Improving Genetic Algorithm Efficiency and Reliability in the Design and Optimization of Composite Structures
Haftka, Raphael T.
Watson, Layne T.
MetadataShow full item record
Genetic algorithms (GAs) often require many iterations for convergence. If the cost for the analysis of each laminate is high, then GA optimization becomes infeasible due to the large amount of CPU time required. A genetic algorithm's ability to find optimal laminate designs that have complicated stacking sequence patterns in an efficient manner may be improved if the GA takes greater advantage of all the information generated throughout the search scheme. In a standard GA procedure, an elitist method is typically implemented where the worst laminate from the chil population is replaced with the best laminate from the parent population.

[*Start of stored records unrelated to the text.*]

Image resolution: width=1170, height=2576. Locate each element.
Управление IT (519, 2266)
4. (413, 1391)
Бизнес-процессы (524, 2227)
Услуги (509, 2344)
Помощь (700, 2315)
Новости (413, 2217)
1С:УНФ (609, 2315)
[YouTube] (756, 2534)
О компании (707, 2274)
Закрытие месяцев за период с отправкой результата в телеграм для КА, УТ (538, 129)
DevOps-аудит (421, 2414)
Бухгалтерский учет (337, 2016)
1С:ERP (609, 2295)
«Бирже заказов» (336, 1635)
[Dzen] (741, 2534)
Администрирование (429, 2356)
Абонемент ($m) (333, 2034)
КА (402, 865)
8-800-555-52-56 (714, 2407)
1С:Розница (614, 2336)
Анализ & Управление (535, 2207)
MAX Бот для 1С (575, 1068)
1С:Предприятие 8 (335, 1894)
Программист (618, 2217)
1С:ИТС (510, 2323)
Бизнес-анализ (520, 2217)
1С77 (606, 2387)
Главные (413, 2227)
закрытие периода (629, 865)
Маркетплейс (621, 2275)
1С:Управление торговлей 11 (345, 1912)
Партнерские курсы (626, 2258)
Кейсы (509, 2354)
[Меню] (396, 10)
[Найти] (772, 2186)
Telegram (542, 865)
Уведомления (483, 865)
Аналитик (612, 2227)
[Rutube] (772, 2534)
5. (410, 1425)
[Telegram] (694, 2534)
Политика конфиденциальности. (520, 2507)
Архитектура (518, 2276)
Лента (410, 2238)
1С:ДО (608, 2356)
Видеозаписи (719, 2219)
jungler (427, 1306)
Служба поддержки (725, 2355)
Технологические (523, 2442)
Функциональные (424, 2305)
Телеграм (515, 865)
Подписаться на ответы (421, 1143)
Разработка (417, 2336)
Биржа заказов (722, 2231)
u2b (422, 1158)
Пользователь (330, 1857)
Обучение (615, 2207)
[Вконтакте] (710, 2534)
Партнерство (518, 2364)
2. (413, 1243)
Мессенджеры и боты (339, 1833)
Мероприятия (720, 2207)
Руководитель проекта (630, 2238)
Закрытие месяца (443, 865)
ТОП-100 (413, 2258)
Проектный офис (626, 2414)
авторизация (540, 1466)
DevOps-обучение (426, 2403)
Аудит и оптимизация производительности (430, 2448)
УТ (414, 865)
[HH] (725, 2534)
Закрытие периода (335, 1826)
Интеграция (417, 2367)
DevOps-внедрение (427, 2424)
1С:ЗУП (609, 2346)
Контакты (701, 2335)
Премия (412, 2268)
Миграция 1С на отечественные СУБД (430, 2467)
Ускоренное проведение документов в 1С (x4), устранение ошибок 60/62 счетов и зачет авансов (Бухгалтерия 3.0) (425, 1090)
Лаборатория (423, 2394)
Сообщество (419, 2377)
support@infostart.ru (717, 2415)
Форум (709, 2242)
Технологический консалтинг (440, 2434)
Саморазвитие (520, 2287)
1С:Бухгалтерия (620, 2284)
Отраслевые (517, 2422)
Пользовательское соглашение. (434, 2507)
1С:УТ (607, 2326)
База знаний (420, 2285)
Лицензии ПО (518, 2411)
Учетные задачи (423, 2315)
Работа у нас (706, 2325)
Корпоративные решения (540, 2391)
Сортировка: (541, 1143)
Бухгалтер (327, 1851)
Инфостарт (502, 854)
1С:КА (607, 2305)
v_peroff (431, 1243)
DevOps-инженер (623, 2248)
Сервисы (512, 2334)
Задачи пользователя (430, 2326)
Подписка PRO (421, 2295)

Valuable information that may exist in other laminates of the parent population is no longer utilized once the child population has been created. The present paper suggests new multiple elitist and variable elitist schemes where more than just the best laminate from the old population may be preserved in successive generations providing the GA with additional laminate designs with good performance. These additional designs may contain pieces of the stacking sequence pattern that are vital for achieving the optimal laminate and help the GA converge more rapidly. Results generated by utilizing the multiple elitist and variable elitist methods have shown to yield richer final populations and minor improvements in the computational cost, while maintaining a high level of reliability.